Erhaltungszustand: gut
Standort:
Wals, nächst dem Höglergut und etwa 100 m südlich der Innsbrucker Bundesstraße
Renovierungsdaten: Gedenkstein 1985 renoviert
Katastralgemeinde / Parzellen-Nr.:
Wals I, 1515/2
Erhoben am: Herbst 1985
von: Ing. Aigelsreiter
Eigentümer:
Gemeinde Wals-Siezenheim
Betreuer:
Gemeinde Wals-Siezenheim
Foto am: Herbst 1984
von: s. o.
 
 
Der Birnbaum auf dem Walserfeld

 
Der Sage nach soll der Baum aus einem Samenkorn entsprossen sein, das ein römischer Priester in der Zeit um 476 n. Chr. nach einem Ritualmord an 10 Germanenkindern in die Erde gesenkt und mit dem Blute der Kinder getränkt haben soll. Die Kinder wurden dem Gott, Jupiter geopfert damit die Herrschaft der Römer über die Germanen sowie der Wohlstand der Stadt Juvavum (heute Salzburg) erhalten bleibe. Zeuge des Geschehens soll der germanische Heerführer Odoaker gewesen sein als er die nach Italien ziehenden Heruler und Skieren anführte. Erzürnt über den Mord an den Kindern erschlugen sie den Priester und alle am Gottesdienst teilnehmenden Römer. Dann zerstörten sie die Stadt Juvavum.
 
18 Jahre später - auf ihrem Rückzug aus Italien - kamen die Germanen wieder in die Gegend des Walserfeldes. An der Stelle des grausigen Mordes an den Kindern und wo das in die Erde gesenkte Samenkorn mit dem Blute der Kinder begossen worden ist, erhob sich ein stattlicher, reichlich Früchte tragender Birnbaum. Die Germanen schlugen unter dem Baum ihr Nachtlager auf. In der Nacht sahen sie ein geheimnisvolles Licht im Baum. 10 Engelein umschwebten ihn Hand in Hand, dem Herrn ein Loblied singend. Die Germanen nahmen die Früchte des Baumes mit sich und so soll der Birnbaum auf dem Walserfeld der Ahne aller Birnbäume Deutschlands geworden sein. Die Sagen um den Birnbaum sind eng verbunden mit den Sagen um den Untersberg und den darin schlafenden Kaiser Karl.
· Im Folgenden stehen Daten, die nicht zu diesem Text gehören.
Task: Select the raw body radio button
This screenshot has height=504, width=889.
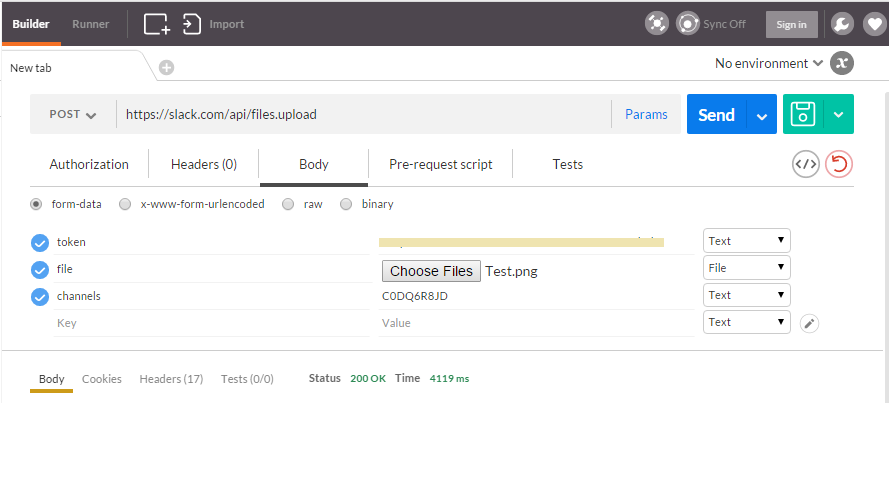Action: (x=288, y=204)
Es ist jedoch nicht Sache der gegenständlichen Ausführungen, im einzelnen darauf einzugehen. Geschichtlich nicht nachweisbar ist, daß zu der in der Sage angegebenen Zeit des Entstehens des Birnbaumes auf dem Walserfeld im Raume Salzburg Menschenopfer dargebracht worden sind. Auch haben die großen Zerstörungen der Stadt Juvavum nicht zu dieser Zeit stattgefunden.
 
Der Birnbaum auf dem Walserfeld - angeblich aus einem mit dem Blute von Germanenkindern begossenen Samenkorn entsprossen - wurde weit über die Grenzen der engeren Heimat hinaus bekannt und verehrt, obwohl er bis zur jüngeren Geschichte schon siebenmal umgehauen worden sein soll. Übrigens fand der Baumkultus schon in den ältesten Zeiten viele Anhänger. Bäume mit ähnlichen Sagen verflochten, kommen auch anderwärts vor.
 
Urkundlich dürfte der Birnbaum auf dem Walserfeld erstmals im Jahre 1564 erwähnt sein. Damals hat ein gewisser Lazarus Gitschner, früher Knecht des Stadtschreibers von Reichenhall, auf seinem Sterbebett berichtet, was er vor 35 Jahren auf dem Untersberg erlebt haben will. Ein Mönch hat ihm das Innere des Berges gezeigt und auch auf den Birnbaum hingewiesen, bei dem einstens eine große Schlacht stattfinden werde. Der Dichter und Naturfoscher Adalbert von Chamisso (1781 - 1838) behandelte in seiner Ballade "Der Birnbaum auf dem Walserfeld" ebenfalls die Sage um den Birnbaum und die große Schlacht, die einstens dort geschlagen werden wird.
 
Der Grund auf dem der Birnbaum gestanden ist, gehörte zum Siglgut in Wals Nr. 60. Im Jahre 1848 wollte König Ludwig I von Bayern dem Siglbauern den Baum abkaufen, damit er ihn mit einer Einfriedung umgeben könne um ihn vor Anschlägen zu schützen. Der Siglbauer hat aber den Baum nicht verkauft, weil er der Meinung gewesen ist, daß der Baum vom Volke verehrt werde und niemand es wage, ihn zu beschädigen. Im Volk gab es auch den Glauben, daß wer den Birnbaum fällt, keines natürlichen Todes stirbt und auch keine männlichen Nachfahren haben werde. Nachdem der bayrische König den Baum nicht erwerben konnte, hat er dem Siglbauern eine jährliche Zahlung für die Pflege ausgesetzt, die der Bauer in Form von Holz erhielt. Nach dem Tod des auszahlenden bayrischen Forstbeamten hörten jedoch die Zahlungen auf.
 
Sicher ist, daß der Birnbaum im Jahre 1872 auf den Gründen des Siglgutes in Wals 60 etwa 100 Schritte südlich des Standortes des jetzigen Birnbaumes gestanden ist. Dieser Baum wurde im Jahr 1872 einige Tage vor dem 7. Mai von unbekannten Tätern angesägt. Er ist in der Nacht zum 7. Mai vom Sturm umgerissen worden. Über die Ursache dieser Tat und über die Täter gibt es unterschiedliche Meinungen. Eine wäre, daß, es übermütige Burschen gewesen seien, die in Verkennung des Philippibrauches den Baum umsägen wollten und dabei gestört worden sind. Von den Bauernburschen, die der Tat verdächtigt worden sind, ist einer beim Wildern erschossen worden. Der andere hat nach Siezenheim geheiratet. Er blieb ohne männlichen Nachfolger und wurde von einem Krautdieb erstochen, den er auf seinen Feldern gestellt hat.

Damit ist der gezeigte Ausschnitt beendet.